> **TEXT EXCERPT**
%%

Background to the Company's funding requirements

 

As previously announced, the Company has for some time been seeking
significant long-term funding for the business. The funding targeted is
intended to allow the Company to significantly scale the business and allow
for acceleration of delivery of its technology to clients, including the
Company's reference projects. This funding is expected to unlock recurring
sales revenues to initially reach positive sustainable cashflow, and
subsequently to full revenue recognition and profitability.

 

The Company has a capital light, scalable licensing model with revenues
expected in due course from technology licencing, engineering services, and
Company reactor and catalyst supply over the lifetime of biofuel
refineries. However, the provision of this integrated technology and service
model requires significant engineering and project resources alongside a
robust balance sheet to support the business whilst its revenue pipeline
develops (including the two reference projects in development) and to provide
performance guarantees to future clients. In addition, the Company requires
funding for its recently commissioned manufacturing facility including
production start-up and strengthening of catalysis service delivery to
clients. Commercial progress of the Company and in turn the timing of
significant revenues and income for the Company, is dependent on external
factors such as favourable government policies relating to sustainable
aviation fuel and the construction funding of biorefineries by third parties.
The potential for delays to the Company's revenue potential means that
significant working capital continues to be required to support the business
during the growth phase.

 

This announcement has been made by Velocys without the consent of the
Consortium.

 

The person responsible for arranging the release of this information on behalf
of Velocys is David Bate, General Counsel, Senior Vice President and Head of
Compliance for Velocys plc.

 

The attention of shareholders is drawn to the disclosure requirements of Rule
8 of the Code, which are summarised below.

 

For further information, please contact:

 

 Velocys                                                                    +44 1865 800821

 Henrik Wareborn, CEO

 Philip Sanderson, CFO

 Panmure Gordon (UK) Limited (Financial Adviser, Rule 3 Adviser, Nomad and  +44 20 7886 2500
 Joint Broker)

 Emma Earl (Corporate Finance)

 John Prior (Corporate Finance)

 Will Goode (Corporate Finance)

 Mark Rogers (Corporate Finance)

 Hugh Rich (Corporate Broking)

 Shore Capital Stockbrokers Limited (Joint Broker)                          +44 20 7408 4090

 Henry Willcocks (Corporate Broking)

 Toby Gibbs (Corporate Advisory)

 James Thomas (Corporate Advisory)

%%

> **REQUEST A**
In the Velocys funding announcement, who is responsible for arranging the release of the information on behalf of Velocys?
> **REQUEST B**
Please list every person named as a contact at Panmure Gordon (UK) Limited in the Velocys funding announcement.
The data has nothing to do with the Velocys funding announcement.

> **SUPPLIED ENTRIES**
%%

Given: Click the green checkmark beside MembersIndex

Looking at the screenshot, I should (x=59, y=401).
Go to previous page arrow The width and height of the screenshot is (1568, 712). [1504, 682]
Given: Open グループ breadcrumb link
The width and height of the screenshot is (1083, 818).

%%
%%

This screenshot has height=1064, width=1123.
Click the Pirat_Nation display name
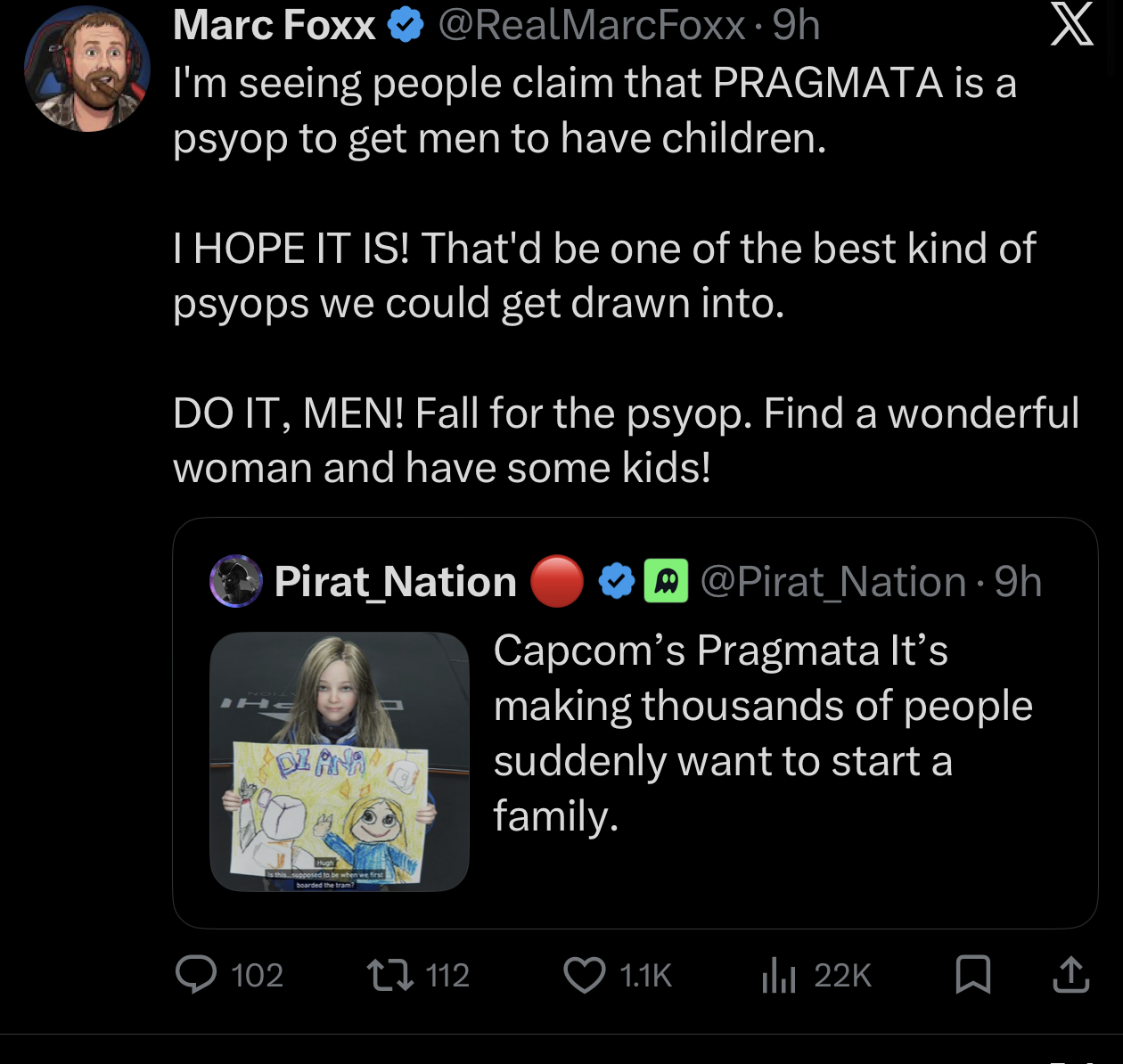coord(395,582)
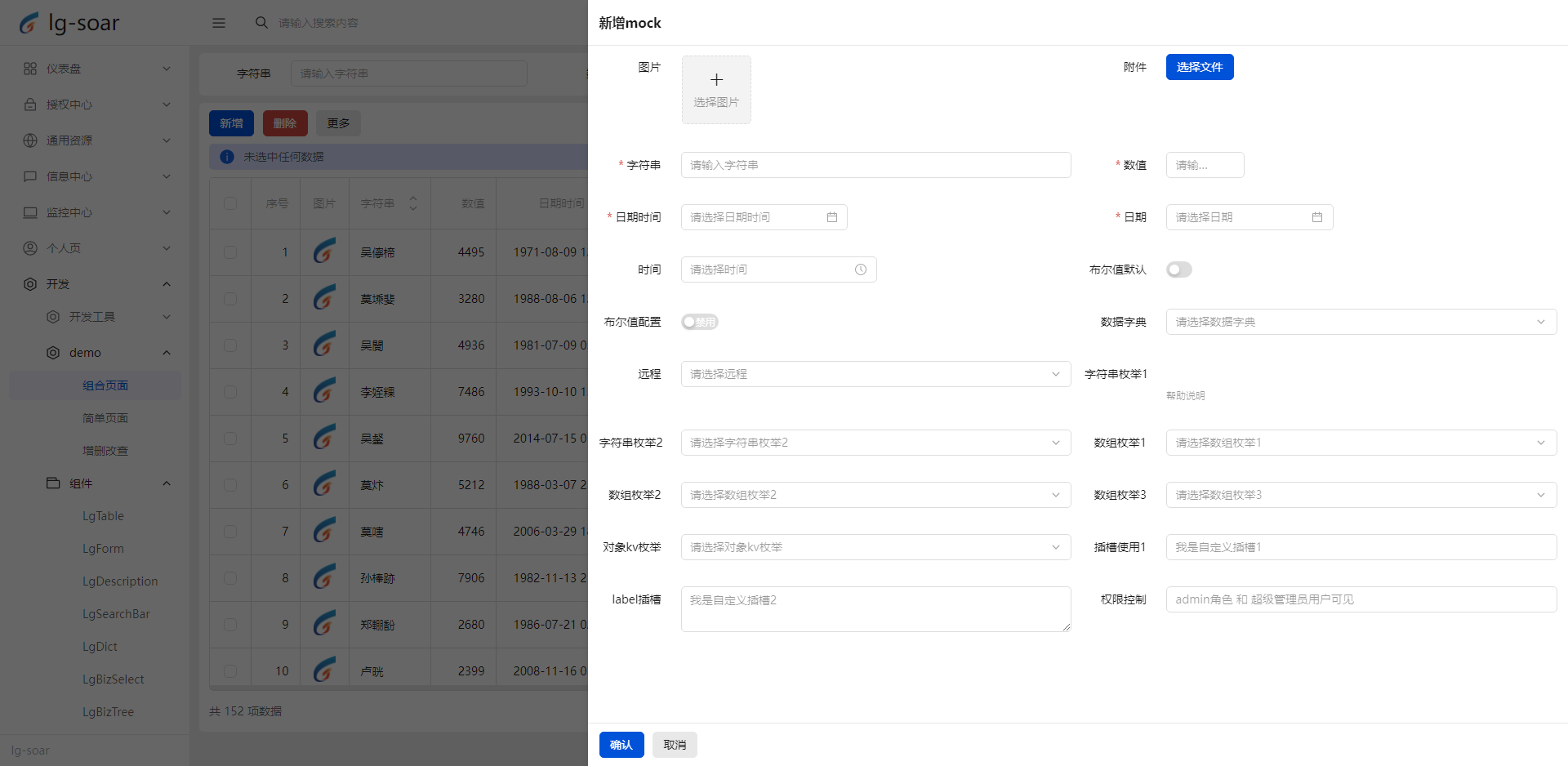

%%

> **EXPECTED OUTPUT A**
David Bate, General Counsel, Senior Vice President and Head of Compliance for Velocys plc.

> **EXPECTED OUTPUT B**
Emma Earl, John Prior, Will Goode, Mark Rogers, Hugh Rich